Darryn Peterson is watching Devin Booker. He is also studying Anthony Edwards, Shai, Donovan Mitchell and Dame, using film as a guide for how the game's best scorers create separation and live at the line.
Peterson said the focus is simple: take ideas from players who score in different ways. "Just ways that they score," he said. "They all score in different ways."
That list matters because it shows exactly what Peterson is trying to borrow. He said he is looking at how those players take space, how they get easy shots and how they get to the free throw line. He said most of them are guarded super hard in their games, which makes the study less about style and more about survival against top-level defense.
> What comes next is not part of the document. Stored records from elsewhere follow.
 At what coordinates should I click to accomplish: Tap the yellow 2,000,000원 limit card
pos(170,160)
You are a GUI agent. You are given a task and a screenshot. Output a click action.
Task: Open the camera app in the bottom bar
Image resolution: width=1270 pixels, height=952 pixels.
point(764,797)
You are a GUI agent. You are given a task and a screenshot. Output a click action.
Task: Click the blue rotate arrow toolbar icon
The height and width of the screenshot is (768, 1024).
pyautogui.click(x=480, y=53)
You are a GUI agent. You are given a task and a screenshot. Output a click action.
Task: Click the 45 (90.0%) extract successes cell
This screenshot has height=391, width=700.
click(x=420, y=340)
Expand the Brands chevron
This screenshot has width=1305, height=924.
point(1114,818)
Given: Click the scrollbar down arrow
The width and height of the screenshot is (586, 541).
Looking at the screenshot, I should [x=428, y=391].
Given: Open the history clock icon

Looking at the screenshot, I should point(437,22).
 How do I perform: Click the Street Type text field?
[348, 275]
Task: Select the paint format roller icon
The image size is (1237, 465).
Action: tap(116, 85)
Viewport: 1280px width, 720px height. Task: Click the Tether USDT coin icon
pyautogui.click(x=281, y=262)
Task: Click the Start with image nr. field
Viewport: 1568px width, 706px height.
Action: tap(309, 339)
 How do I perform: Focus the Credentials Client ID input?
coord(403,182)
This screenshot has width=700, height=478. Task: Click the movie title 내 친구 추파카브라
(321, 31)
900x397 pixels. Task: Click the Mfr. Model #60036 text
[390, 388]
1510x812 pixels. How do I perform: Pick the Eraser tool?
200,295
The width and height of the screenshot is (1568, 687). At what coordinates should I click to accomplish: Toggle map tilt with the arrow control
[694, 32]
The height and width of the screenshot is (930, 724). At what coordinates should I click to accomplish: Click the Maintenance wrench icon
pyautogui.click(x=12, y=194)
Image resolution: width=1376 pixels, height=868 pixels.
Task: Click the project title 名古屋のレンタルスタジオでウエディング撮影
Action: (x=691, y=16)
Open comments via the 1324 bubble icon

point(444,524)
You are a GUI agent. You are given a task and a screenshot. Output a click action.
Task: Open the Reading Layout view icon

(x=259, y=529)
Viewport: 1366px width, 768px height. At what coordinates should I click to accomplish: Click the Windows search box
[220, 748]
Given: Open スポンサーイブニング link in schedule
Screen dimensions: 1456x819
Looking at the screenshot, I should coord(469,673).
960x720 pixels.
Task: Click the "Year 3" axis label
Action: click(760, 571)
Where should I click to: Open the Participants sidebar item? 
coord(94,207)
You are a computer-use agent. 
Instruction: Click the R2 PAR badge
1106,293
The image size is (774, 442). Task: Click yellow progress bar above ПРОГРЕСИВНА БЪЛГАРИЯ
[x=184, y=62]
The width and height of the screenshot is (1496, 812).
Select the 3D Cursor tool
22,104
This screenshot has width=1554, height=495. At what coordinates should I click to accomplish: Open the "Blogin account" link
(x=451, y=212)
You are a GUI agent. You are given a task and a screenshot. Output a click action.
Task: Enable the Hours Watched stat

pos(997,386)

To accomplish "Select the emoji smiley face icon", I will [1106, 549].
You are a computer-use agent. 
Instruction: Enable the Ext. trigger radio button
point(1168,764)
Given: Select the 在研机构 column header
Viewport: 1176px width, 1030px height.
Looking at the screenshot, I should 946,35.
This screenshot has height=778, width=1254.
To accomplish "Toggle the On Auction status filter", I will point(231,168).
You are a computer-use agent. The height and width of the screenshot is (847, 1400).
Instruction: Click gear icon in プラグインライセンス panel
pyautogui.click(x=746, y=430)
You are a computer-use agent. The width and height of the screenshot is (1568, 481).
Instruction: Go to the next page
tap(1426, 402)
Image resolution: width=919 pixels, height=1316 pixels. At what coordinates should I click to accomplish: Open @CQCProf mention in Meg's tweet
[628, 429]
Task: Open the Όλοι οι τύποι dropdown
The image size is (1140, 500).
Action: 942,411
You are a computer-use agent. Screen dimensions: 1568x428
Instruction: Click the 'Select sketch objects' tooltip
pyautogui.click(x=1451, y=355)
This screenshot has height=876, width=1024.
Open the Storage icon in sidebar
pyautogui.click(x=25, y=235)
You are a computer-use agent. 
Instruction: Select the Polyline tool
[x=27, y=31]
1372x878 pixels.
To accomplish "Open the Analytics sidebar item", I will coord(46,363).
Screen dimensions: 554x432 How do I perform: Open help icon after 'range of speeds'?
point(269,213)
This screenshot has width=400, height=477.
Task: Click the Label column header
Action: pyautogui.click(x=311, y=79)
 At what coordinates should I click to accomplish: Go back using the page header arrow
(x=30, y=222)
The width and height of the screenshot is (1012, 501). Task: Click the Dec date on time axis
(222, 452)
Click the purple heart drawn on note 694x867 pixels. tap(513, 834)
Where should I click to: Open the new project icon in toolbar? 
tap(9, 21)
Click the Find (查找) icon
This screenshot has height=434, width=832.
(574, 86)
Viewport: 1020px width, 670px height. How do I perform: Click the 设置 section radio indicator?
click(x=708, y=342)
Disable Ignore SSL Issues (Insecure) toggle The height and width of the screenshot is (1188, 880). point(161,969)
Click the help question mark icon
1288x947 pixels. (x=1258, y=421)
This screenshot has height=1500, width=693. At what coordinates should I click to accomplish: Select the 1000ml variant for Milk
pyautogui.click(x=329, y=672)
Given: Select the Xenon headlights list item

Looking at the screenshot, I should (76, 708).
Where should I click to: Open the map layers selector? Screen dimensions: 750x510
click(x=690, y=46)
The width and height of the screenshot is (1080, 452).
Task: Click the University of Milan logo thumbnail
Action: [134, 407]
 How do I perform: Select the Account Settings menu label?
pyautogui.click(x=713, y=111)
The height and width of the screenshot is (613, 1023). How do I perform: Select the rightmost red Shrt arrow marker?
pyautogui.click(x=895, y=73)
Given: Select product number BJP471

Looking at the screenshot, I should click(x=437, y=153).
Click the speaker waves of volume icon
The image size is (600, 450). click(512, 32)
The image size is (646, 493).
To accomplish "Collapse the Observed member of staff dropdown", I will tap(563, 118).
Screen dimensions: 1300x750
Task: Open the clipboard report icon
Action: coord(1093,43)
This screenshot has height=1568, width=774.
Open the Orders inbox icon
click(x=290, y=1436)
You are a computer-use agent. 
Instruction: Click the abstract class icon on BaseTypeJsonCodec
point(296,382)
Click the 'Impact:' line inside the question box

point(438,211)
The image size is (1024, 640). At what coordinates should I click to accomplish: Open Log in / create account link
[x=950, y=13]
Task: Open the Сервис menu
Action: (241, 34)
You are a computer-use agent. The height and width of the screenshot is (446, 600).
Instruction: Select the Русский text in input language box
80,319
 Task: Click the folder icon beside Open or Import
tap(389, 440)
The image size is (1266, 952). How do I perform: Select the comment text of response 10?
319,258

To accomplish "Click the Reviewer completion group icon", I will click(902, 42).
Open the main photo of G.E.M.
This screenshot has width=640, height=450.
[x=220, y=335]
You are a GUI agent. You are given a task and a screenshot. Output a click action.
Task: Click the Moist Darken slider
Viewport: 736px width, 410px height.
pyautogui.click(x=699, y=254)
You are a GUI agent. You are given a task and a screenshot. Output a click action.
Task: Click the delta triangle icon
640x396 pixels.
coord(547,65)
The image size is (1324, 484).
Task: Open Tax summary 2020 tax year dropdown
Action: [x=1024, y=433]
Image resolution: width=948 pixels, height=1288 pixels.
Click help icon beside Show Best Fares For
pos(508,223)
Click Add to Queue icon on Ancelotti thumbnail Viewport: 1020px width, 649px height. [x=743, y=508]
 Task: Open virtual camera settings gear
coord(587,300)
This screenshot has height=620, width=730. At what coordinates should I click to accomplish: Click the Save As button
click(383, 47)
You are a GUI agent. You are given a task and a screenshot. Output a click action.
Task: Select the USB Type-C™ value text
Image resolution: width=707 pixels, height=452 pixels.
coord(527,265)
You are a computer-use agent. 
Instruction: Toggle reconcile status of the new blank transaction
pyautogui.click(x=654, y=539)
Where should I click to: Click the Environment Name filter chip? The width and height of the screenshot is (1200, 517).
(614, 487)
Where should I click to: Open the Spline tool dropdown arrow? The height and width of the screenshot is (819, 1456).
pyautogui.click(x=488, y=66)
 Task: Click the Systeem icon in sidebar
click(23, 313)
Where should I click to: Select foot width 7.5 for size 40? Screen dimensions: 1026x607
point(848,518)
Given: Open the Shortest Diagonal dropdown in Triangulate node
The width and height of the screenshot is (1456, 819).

The interview excerpt, which originally appeared on Hoops Hype and was republished by AOL, does not give a game result, a date or any statistics. It gives something else instead: a clean look at what Peterson is paying attention to at this stage of his development. The names on his screen are not random. Booker, Edwards, Shai, Mitchell and Dame are all scorers who force defenders into decisions before the possession is over.
Peterson's comments also point to the part of the game that often gets lost in highlights. He is not only watching who shoots well. He is watching how they get there. "Let's see how they take space and most of them are getting guarded super hard during their game," Peterson said. "How they get easy shots, how they get to free throw line."
For a young player, that kind of study is a sign that the next step is not just adding points. It is learning which possessions can be controlled, which angles create room and which habits turn pressure into scoring chances. Devin Booker is one of the names Peterson singled out, and that alone says enough about the model he is chasing.